I worry that by banning all discussion of an alternatively funded NHS we are going to end up with a choice between an American system for those that can afford it or an unworkable NHS for those that can’t. Bad for the UK public regardless of which we choose.
Could I just point out that this bill will affect only England. Westminster has no say in how the NHS is run in Wales, Scotland or Northern Ireland.
RandomLondoner · 14/07/2021 16:47

No, it is not all that matters. A private company is not operating health services out of the goodness of their hearts, they are in it for profit.

Each and ever healthcare worker is a private provider. They, quite rightly, don't work for free, out of the goodness of their hearts, as you put it.

The difference between a private corporate provider and an NHS lab doing certain tests, say, is that the private provider can be sacked and replaced with someone else if they're not up to scratch.

Presumably the people who think the NHS should be a monolithic organisation that subcontracts nothing, not even catering and cleaning, believe that the Soviet Union failed because over a period of 70 years they just didn't try hard enough to make communism work, there weren't enough five-year plans to raise production and standards. They believe its failure had nothing to do with the absence of market forces to price goods and labour accurately, facilitating accurate allocation of resources.

Baystard · 14/07/2021 16:50

Our routine NHS provision is bad, the GP is over-worked, the receptionist has no concept of customer care, appointments are given seemingly grudgingly. Consequently I often use the good private GP and consultant led services nearby for routine things, it's not that expensive, they're civil on the phone, and an appointment is routinely 20 mins so you don't feel horribly rushed.

I would be happy paying the NHS more for better service but I fear that privatisation, without paying any more overall, will just further erode the quality of care. What motivation do private providers have to provide a good service? Their contract will undoubtedly be awarded on the basis of price and they'll provide a cheap poor quality service through NHS, and a good service for private-paying clients. We'll be exactly where we are now.

The £350m on the side of the bus was criminal, the NHS desperately needs the money and has been starved for years, and then using the false promise of giving it more funding to make citizens vote for something which isn't actually in their best interests.

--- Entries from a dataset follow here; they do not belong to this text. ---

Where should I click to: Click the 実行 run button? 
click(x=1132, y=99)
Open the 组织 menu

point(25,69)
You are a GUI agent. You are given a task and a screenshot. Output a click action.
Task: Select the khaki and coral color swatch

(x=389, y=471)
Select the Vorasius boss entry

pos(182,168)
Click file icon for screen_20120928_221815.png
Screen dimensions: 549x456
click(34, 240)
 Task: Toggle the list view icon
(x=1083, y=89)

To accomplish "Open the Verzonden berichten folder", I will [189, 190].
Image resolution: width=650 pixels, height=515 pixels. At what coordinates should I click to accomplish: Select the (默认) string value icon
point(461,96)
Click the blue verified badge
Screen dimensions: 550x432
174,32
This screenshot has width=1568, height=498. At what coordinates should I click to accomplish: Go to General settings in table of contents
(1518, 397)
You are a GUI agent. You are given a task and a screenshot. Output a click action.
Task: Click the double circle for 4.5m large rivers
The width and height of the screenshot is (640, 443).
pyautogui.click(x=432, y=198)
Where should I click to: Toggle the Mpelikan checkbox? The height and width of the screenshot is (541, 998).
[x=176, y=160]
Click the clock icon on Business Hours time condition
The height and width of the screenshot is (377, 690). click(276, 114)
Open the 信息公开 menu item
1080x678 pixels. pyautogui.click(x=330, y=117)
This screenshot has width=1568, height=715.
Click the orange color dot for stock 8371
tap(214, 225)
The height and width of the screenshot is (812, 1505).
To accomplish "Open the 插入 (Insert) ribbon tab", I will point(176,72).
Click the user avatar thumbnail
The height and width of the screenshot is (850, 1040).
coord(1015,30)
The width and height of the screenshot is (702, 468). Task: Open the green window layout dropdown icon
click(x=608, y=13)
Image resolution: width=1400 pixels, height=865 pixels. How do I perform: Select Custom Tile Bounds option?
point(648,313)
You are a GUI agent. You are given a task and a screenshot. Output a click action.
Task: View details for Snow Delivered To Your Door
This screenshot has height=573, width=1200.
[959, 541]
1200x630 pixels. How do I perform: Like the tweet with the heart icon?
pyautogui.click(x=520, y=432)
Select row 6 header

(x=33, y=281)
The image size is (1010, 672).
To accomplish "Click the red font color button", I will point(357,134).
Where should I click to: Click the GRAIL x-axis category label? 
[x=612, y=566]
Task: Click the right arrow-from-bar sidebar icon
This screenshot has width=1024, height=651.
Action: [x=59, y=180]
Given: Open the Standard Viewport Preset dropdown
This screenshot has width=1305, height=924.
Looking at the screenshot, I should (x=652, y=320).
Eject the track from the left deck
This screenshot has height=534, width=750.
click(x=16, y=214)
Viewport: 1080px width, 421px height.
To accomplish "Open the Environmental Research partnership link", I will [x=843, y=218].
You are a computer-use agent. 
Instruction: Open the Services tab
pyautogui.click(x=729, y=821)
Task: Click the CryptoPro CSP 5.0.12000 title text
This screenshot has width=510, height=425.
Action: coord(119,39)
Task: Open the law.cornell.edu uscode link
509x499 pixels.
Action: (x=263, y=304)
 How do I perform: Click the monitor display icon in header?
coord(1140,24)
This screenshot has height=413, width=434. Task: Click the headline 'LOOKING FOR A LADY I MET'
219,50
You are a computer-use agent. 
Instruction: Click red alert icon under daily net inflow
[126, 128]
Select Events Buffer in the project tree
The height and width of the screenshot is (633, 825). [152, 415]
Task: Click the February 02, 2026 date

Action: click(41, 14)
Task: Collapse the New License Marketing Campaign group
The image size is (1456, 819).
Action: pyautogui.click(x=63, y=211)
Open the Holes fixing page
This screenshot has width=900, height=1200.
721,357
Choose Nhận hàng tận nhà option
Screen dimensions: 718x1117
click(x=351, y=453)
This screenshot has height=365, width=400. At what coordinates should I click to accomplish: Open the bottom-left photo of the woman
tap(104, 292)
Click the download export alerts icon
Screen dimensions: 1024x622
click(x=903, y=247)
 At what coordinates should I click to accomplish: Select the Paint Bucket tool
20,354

Pah.

Baystard · 14/07/2021 16:52

The difference between a private corporate provider and an NHS lab doing certain tests, say, is that the private provider can be sacked and replaced with someone else if they're not up to scratch.

If we had a track record of funding healthcare appropriately I would agree with you. As it is we will invariably procure on price. Sacking a cheap and poor quality private provider and replacing them with a competent but more expensive one just won't happen.

pubble · 14/07/2021 16:54

I've thought this for years, there will be no free at the point of care or prescriptions when I approach retirement.

pubble · 14/07/2021 16:55

also think state pension age will move out.

pubble · 14/07/2021 16:56

I think it will definitely become less 'free' over time. The sad thing is that you could do it in a fair way -- you could adopt the French model where you pay according to your means. A huge percentage pay nothing at all, lower income pay a few quid, and even the highest income people don't pay loads (25 quid for the GP). And French health care is very good.

I like the French system.

pubble · 14/07/2021 16:58

We are going to have to address the fact we have an ageing population & the burden that comes with that but no one wants to "pay" n

IceCreamAndCandyfloss · 14/07/2021 17:01

I think if changes are needed to ensure we have the system then they should be for all or none, not layered depending on salary etc.
I think there are plenty of ways to raise funds, charge for a gp appointment, prescription charges for all, missed appointments at hospitals charged etc. Better than just raising taxes as the extra is funded by those using it.